Aliás, esse desespero de estar vivendo entre pessoas que não a compreendiam ela expressa em algumas obras particularmente. Por exemplo, o seu Qadós que agora na nova edição da Editora Globo ficou Kadosh- que significa Ungido em hebraico, ela vai dizer pela boca do personagem: " Andei no meio desses loucos, fiz um manto dos retalhos que me deram, alguns livros debaixo do braço e se via alguém mais louco que os outros, mais aflito, abria um dos livros ao acaso, deixava o vento virar as folhas e aguardava. O vento parou: eis o recado para o outro:sê fiel a ti mesmo e um dia serás livre. Prendem-me. Uma série de perguntas: qual é o teu nome? Qadós. Qa o quê? Qadós de quê? Isso já é bem difícil. Digo: sempre fui só Qadós. Profissão: Não tenho não senhor. Só procuro e penso. Procura e pensa o quê?
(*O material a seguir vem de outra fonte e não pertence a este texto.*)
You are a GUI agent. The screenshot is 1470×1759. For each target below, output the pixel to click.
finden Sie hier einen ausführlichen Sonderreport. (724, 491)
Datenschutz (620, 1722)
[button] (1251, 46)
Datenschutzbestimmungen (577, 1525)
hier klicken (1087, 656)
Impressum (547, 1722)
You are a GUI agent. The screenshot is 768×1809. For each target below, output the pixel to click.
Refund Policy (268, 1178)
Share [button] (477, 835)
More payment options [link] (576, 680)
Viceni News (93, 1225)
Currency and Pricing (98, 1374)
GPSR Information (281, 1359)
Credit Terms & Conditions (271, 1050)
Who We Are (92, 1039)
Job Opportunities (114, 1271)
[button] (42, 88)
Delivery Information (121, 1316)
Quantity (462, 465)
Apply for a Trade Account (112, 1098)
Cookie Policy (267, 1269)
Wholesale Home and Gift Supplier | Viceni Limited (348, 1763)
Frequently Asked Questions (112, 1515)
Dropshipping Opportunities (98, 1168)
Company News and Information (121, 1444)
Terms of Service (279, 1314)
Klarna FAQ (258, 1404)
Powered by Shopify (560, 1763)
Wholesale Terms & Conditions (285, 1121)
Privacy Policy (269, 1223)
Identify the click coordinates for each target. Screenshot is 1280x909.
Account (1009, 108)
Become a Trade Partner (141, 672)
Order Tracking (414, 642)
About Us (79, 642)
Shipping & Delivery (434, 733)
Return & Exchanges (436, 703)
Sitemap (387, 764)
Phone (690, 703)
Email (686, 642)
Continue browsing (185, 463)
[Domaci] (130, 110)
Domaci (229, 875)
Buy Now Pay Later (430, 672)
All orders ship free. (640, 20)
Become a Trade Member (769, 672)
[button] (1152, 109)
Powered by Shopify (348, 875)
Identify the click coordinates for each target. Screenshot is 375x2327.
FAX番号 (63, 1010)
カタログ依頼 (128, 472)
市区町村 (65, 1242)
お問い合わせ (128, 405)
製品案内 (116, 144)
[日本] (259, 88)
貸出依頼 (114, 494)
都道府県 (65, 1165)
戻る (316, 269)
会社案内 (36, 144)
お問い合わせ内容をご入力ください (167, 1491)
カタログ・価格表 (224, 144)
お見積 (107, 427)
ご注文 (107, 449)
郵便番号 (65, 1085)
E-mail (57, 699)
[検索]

Procuro uma maneira sábia de me pensar. Fora com ele, é louco, não é da nossa alçada, que se afaste da cidade, que não importune dos cidadãos."
Pode-se dizer que da mesma forma que os cidadãos expulsam Qadós por não entender suas palavras, seu modo de estar no mundo, muitos afastaram os escritos de Hilda Hilst por julgá-los incompreensíveis. Mais uma vez o "o novo" perturbando "o velho". A esta altura, quero dizer nesta época, ela se queixou dessa incompreensão, de ser pouco lida ao escritor português Vergílio Ferreira (autor de Aparição, Nítido Nulo, entre outros) e quando estive em Portugal, fui visitá-lo e ele me deu a resposta para esse lamento da Hilda numa carta onde reafirmava sua certeza de que os textos da Hilda pertenciam mais aos leitores de amanhã.
"Eles a lerão decerto, como já agora te lêm, evidentemente depois de terem refletido que o homem também é homem no intestino grosso". A propósito da ultima frase Vergílio Ferreira resume o sentido das obras da autora como uma "preocupação de trazer Deus até as fezes do homem, de envolver o mais baixo na sublimação pelo mais alto". "Hilda desarticula a língua, juntando na mesma convulsão os elementos mais díspares forçando a lógica habitual, o arrumo habitual das pessoas bem comportadas, ele diz ainda. É aí exatamente que ela afirma sua posição de artista e afinal, ser humano, mulher ".
Aliás, esta intensidade desesperada o leitor vai poder constatar em todos os seus textos, mas de modo especial em alguns poemas como este do livro Cantares de Perda e Predileção: "Que dor desses calendários / Sumidiços, fatos, datas / O tempo envolto em visgo / Minha cara buscando / Teu rosto reversivo / Que dor no branco e negro / Desses negativos / Lisura congelada no papel / Fatos roídos / E teus dedos buscando / A carnação da vida / Que dor de abraços / Que dor de transparência / E gestos nulos / Derretidos retratos / Fotos fitas / Que rolo sinistroso / Nas gavetas / Que gosto esse do Tempo / De estancar o jorro de umas vidas".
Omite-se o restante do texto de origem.